Immune Response of Host
            An immune response in the canine host is caused by the injection of B. canis sporozoites via tick blood meal. This response is intensified as the sporozoites and the later merozoites divide through binary fission. Though some dog breeds are more resistant then others. It was found that the dog bread has a correlation to the resistance of B. canis. BFox Terriereagles, Fox Terriers, Dachshunds, and Mongrels are more resistant to B. canis. Where as Spaniels, Griffons, Yorkshires Terrier, and Doberman are less resistant.
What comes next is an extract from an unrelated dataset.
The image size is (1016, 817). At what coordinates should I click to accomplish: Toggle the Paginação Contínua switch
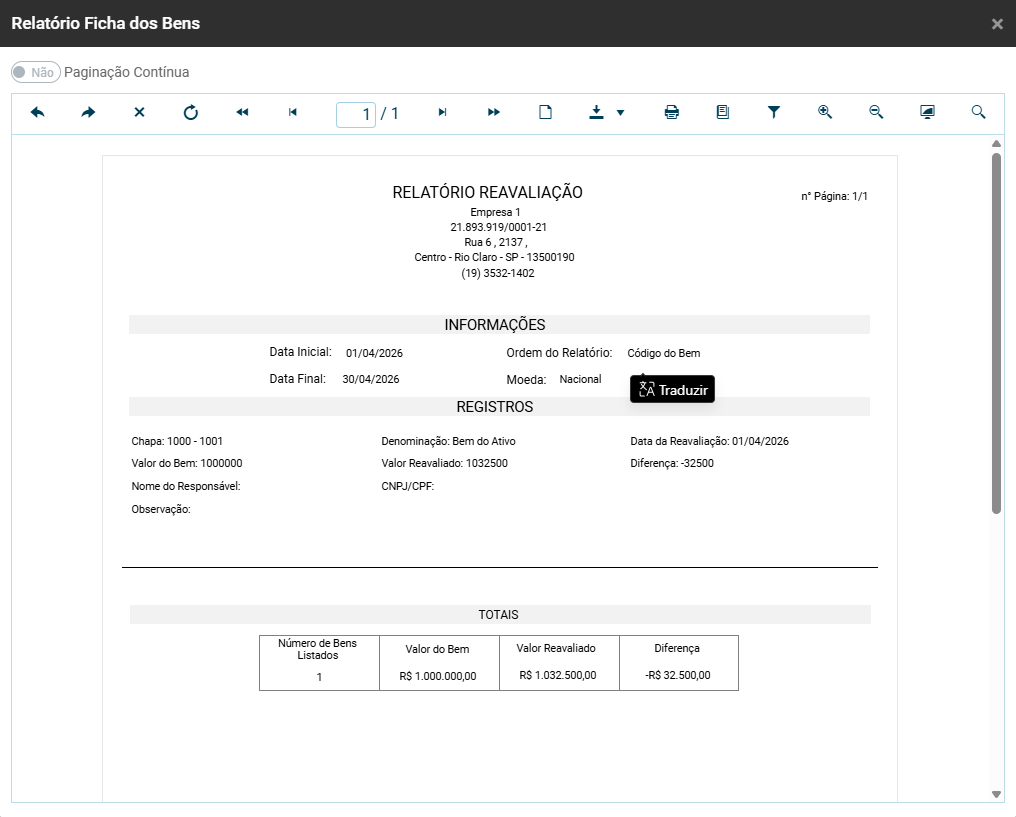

Though, once infected, if the dog is treated and is able to rid itself of B. canis, the dog is able to halt all forms of later infection (sterilizing immunity) (Martinod et al. 1986, Brandao et al. 2003).
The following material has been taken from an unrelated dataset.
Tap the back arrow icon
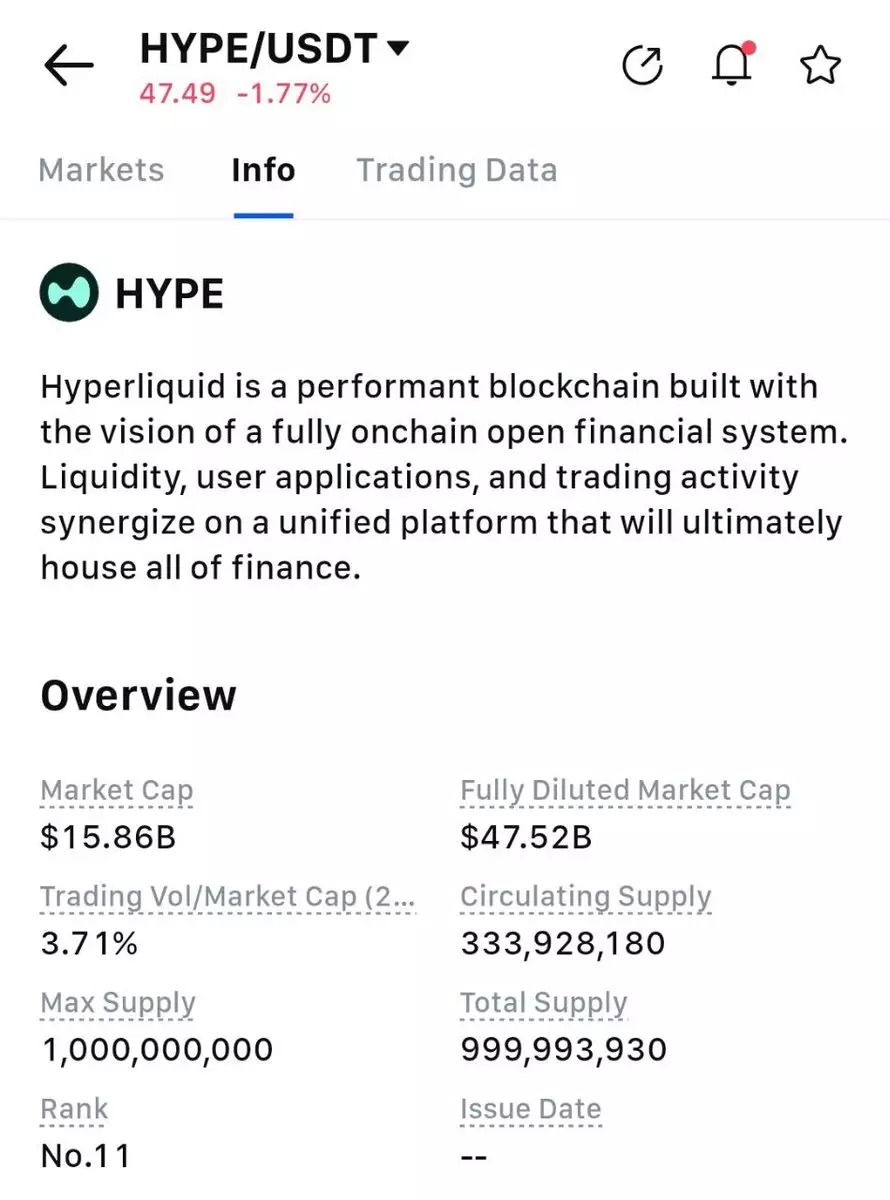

The canine host was once able to combat B. canis naturally with the use of Bc28 proteins, however Bc28 is a very polymorphic antigen, and B. canis has evolved since to become resistant to it. Though further research has taken place and researchers have found that a merozoite surface antigen (found in those dog breads that are semi resistant to B. canis) has been found to prevent merozoites from being able to lyse erythrocytes of the host, thus      preventing any further spread of B. canis. This will hopefully prove to be a vaccine against B. canis in the near future (Carcy et al. 2006).

Immune response of Vector
            The tick vector is highly involved in the B. canis lifecycle. That being said, the Tick does not benefit by having a parasite such as B. canis within it. To counteract the B. canis, the tick has developed multiple methods to counter, and destroy B. canis cells. The two methods that are known to date are Longicine, and Longipain (Tsuji et al. 2007, Tsuji et al. 2008).Rhipicephalus sanguineus

Longicine is an antimicrobial peptide that is secreted into the tick digestive system where it adheres the membranes of merozoites (not common in the life cycle of B. canis while within the tick) and inhibits the proliferation of the parasite and kills it (Tsuji et al. 2007).   

Longipain is rather similar to Longicine, though it is part of a network of enzymes. Longipain like Longicine will attack merozoites while within the tick but can be found in the mid-gut of the tick, and may adhere to the lumen of the digestive tract. Longipain does this by attacking B. canis in vitro by adhering to the membrane of B. canis (Tsuji et al. 2008).